What the exercise asks:
Give a faithful, exact copy of all entries, minus the images.

--- START ---

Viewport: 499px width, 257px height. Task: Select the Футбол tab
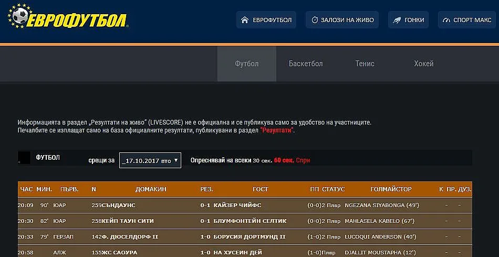pyautogui.click(x=246, y=64)
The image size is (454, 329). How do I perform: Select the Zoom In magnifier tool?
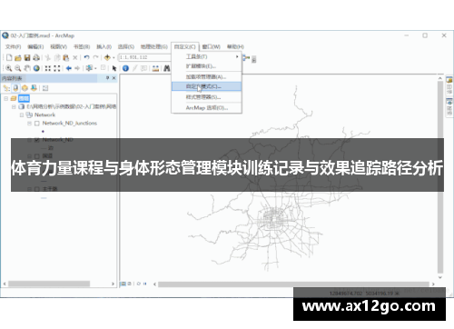click(8, 68)
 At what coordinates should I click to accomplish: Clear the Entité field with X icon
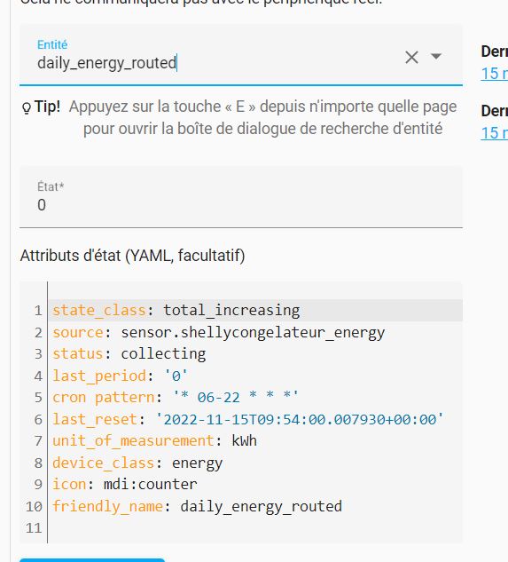coord(411,58)
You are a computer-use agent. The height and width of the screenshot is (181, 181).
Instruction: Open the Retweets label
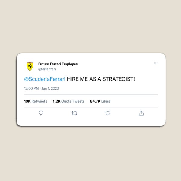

--- END ---

Result for this task:
Viewport: 499px width, 257px height. Task: Select the Футбол tab
pyautogui.click(x=246, y=64)
The image size is (454, 329). How do I perform: Select the Zoom In magnifier tool?
click(8, 68)
 At what coordinates should I click to accomplish: Clear the Entité field with X icon
coord(411,58)
You are a computer-use agent. The height and width of the screenshot is (181, 181).
Instruction: Open the Retweets label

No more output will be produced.